Bali sendiri dipilih karena terdapat gerakan sosial massif untuk menolak proyek reklamasi teluk Benoa. ICW menilai, gerakan semacam ini sangat potensial untuk dikembangkan menjadi gerakan antikorupsi. Dalam pelaksanaan SAKTI Bali, ICW menggandeng Balebengong, sebuah organisasi masyarakat yang mengembangkan jurnalisme warga. 

Eksistensi organisasi lokal sangat krusial karena mereka lebih memahami konteks masalah, dan akan menjadi ‘induk semang’ bagi para alumni SAKTI. Keberadaan Balebengong juga sangat strategis mengingat agenda utama mereka juga sejalan dengan tujuan utama SAKTI Bali.

Hal lain yang tak kalah penting adalah agenda lanjutan paska penyelenggaraan SAKTI Bali. Berdasarkan analisa dan keputusan bersama peserta SAKTI Bali, rencana tindak lanjut yang dilakukan adalah memantau anggaran desa. Mereka terbagi ke dalam beberapa kelompok, yang disesuaikan dengan kedekatan lokasi tinggal masing-masing peserta sehingga mudah dalam berkoordinasi. 

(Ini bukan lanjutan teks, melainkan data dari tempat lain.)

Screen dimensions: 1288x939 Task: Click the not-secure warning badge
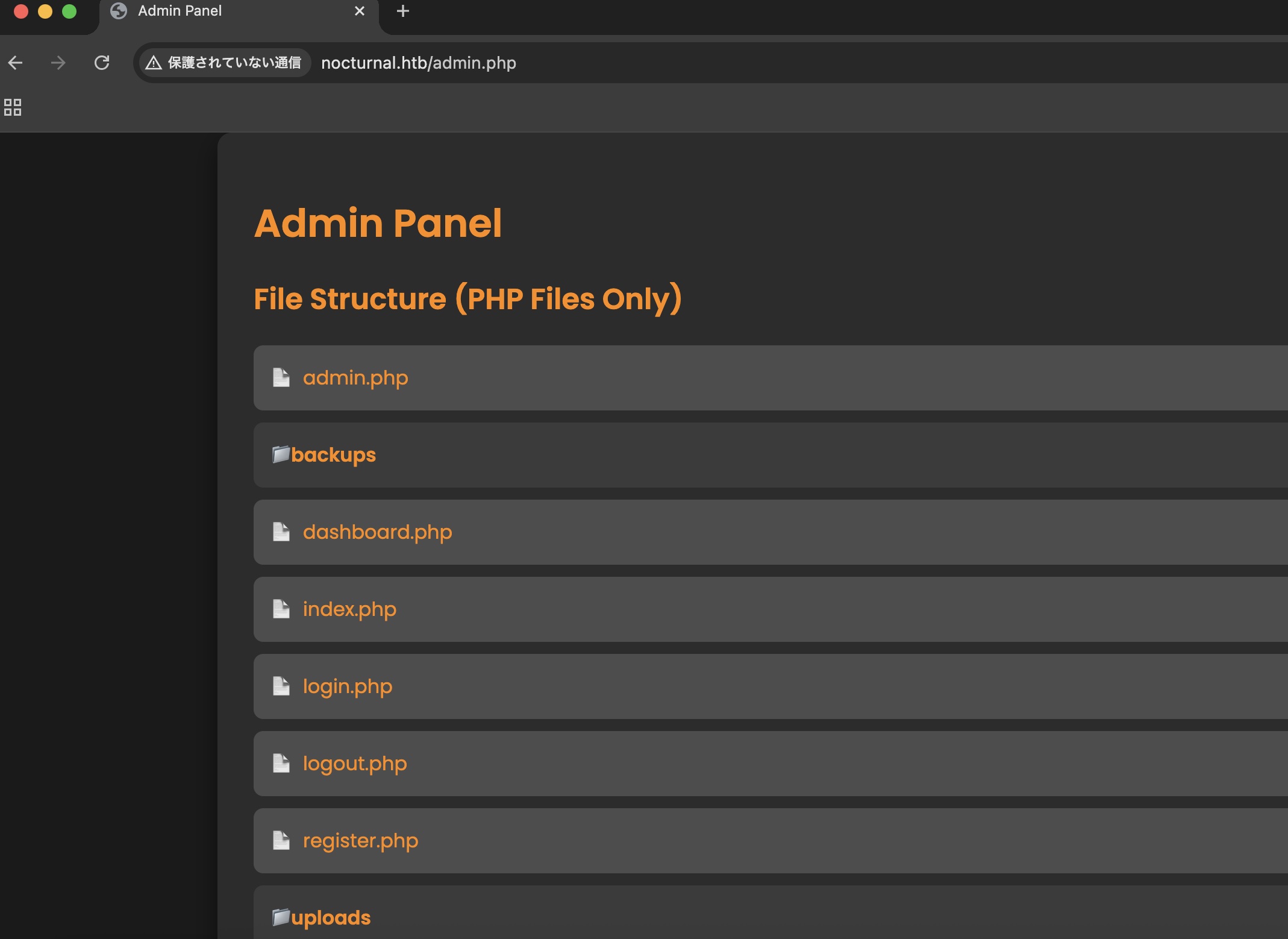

Selepas penyelenggaraan SAKTI Bali, ICW juga memberikan pendalaman materi bagi para alumni, yakni bedah anggaran. Hasilnya memang cukup menjanjikan, sampai hari ini sebagian besar alumni SAKTI Bali aktif melakukan kegiatan bersama, mulai dari pameran foto dan diskusi publik dengan mengangkat tema-tema antikorupsi, melakukan aksi, dan membuat jejaring bersama yang mereka namai Aliansi Mahasiswa dan Masyarakat Bali Antikorupsi (AMMBAK). 

Setelah berjalan, AMMBAK berubah nama menjadi Bali Tidak Diam karena semakin banyak kelompok yang bergabung di dalamnya. Nama Bali Tidak Diam sendiri dipilih untuk menunjukkan antitesis dari gambaran Bali yang tidak bersuara dalam beberapa isu besar karena Bali merupakan daerah pariwisata yang dicitrakan harus selalu tenang dan damai. Tapi banyak yang tak sepakat dengan hal tersebut. Sehingga Bali Tidak Diam menunjukkan keberadaan sebuah gerakan masyarakat sipil yang kuat dan kritis di Bali.

"Sekolah Antikorupsi cukup komprehensif dan serius mendidik, serta menggugah kesadaran kita akan dekatnya isu korupsi dengan keseharian. Semoga terus dirawat karena saluran-saluran seperti ini fondasi untuk bersikap dan terlibat dalam kebijakan publik."